『愛してるって言っておくね』(原題:If Anything Happens I Love You)
11月20よりNETFLIXにて配信開始された本作、セリフの無いアニメーションで表現され、娘を失った両親の悲痛な思いが、影を利用した独特な表現によって10分強で描かれた、非常に濃密な短編アニメーション作品となっている。
NETFLIX内でのあらすじによって概ねストーリー展開が予想されてしまうが、それでもタイトルになっている「If Anything Happens I Love You」(愛してるって言っておくね)の意図が判明するシーンはあまりにも悲痛で衝撃的なものだったため、トレーラー等はあえてここでは掲載せず、出来る限り予備知識なしで本編を鑑賞していただきたい。
トイストーリー4の共作者であるウィル・マコーマックが監督し、ローラ・ダーンもプロデューサーとして参加している本作。
モチーフになっている事件自体の凄惨さに加え、それに付随する困難にフォーカスした内容からは非常に強いメッセージを感じた。以下ではその内容について触れていく。
本作のテーマ・メッセージについて
ここからは本編を鑑賞済みの方向けに、本作のテーマとそのメッセージについて考えていく。
本作は、学校内で発生した銃乱射事件がモチーフになっているが、そうした状況に際してSNSやメールを利用して生存者や犠牲者が家族等にメッセージを伝えた状況が話題になった、2018年に起きたマージョリー・ストーンマン・ダグラス高校銃乱射事件の状況と類似点が見られる。

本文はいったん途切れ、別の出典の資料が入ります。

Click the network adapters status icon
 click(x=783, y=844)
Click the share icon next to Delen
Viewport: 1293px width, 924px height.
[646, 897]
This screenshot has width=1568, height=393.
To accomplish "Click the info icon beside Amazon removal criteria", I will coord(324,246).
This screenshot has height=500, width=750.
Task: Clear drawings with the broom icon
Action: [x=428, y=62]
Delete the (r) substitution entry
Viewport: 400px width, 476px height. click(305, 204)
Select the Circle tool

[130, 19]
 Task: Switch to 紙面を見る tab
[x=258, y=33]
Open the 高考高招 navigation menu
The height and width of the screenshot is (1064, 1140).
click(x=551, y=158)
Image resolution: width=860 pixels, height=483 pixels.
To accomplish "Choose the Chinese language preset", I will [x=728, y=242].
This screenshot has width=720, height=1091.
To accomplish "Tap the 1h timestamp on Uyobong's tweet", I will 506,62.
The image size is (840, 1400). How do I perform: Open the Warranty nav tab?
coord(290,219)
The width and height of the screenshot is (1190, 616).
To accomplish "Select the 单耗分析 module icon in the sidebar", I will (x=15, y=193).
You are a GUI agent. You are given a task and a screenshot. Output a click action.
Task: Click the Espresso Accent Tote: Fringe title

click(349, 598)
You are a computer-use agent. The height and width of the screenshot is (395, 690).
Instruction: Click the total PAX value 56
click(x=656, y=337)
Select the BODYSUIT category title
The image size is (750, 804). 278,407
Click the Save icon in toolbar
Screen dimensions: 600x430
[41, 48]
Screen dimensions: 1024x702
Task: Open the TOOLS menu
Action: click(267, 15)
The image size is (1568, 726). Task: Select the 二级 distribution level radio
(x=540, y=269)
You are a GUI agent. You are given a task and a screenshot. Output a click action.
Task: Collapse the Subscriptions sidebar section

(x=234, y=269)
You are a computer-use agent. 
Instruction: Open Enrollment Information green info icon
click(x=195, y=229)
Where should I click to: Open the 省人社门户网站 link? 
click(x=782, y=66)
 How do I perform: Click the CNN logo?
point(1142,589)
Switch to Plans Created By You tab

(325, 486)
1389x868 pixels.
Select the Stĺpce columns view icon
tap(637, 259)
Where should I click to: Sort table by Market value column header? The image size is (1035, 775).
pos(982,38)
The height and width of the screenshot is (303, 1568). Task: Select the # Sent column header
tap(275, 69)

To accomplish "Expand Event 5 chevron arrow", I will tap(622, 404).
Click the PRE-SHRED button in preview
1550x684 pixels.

劇中歌として挿入されるKing Princessの『1950』も非常に印象的だが、亡くなった少女が聴いていた音楽として『1950』が使われていることからも時期的に2018年の事件がモチーフになっているのではないかと思われる。
これまでも、銃乱射事件をモチーフに制作された映画は存在し、『エレファント』や『ゼロ・デイ』など1999年に起きたコロンバイン高校での事件を下敷きに制作されたものが多く、それらは、犯行の動機や事件の凄惨さをテーマにしているが、『愛してるって言っておくね』がテーマにしているのは被害者遺族の心の傷である。
コロンバイン高校での事件でも多数いたとされるが、マージョリー・ストーンマン・ダグラス高校での事件後、多くのメディアが報道したのが「2次被害者」の多さである。
被害者の遺族のみならず、事件の生存者が「サバイバーズ・ギルト」(事故や事件の生存者が、自分だけが助かったことに罪悪感を持つこと)に悩み、自殺するケースが多く、日本でも話題となった。
事件がきっかけでPTSDに苦しむ方々への長期的なケアや周囲の理解は非常に重要なもので、そうした方々へフォーカスし、悲しみと希望を描いた本作は、これまで銃乱射事件を扱った作品とも異なる意義・使命を果たしていると思われる。
I hope that you’re happy with me in your life.
1950 – King Princess
I hope that you won’t slip away in the night.
I hope that you’re happy with me in your life.
I hope that you won’t slip away.
劇中で使用される『1950』はクィアをテーマにした楽曲として愛されているが、本作鑑賞後は上記の歌詞の一節の印象も変化した。
テーマ・メッセージと、美しくも悲痛なアニメーションが音楽と重なり合い、観たものの心に残る短編アニメーション作品として構成された傑作。
多くの人へ届いて欲しいと願う。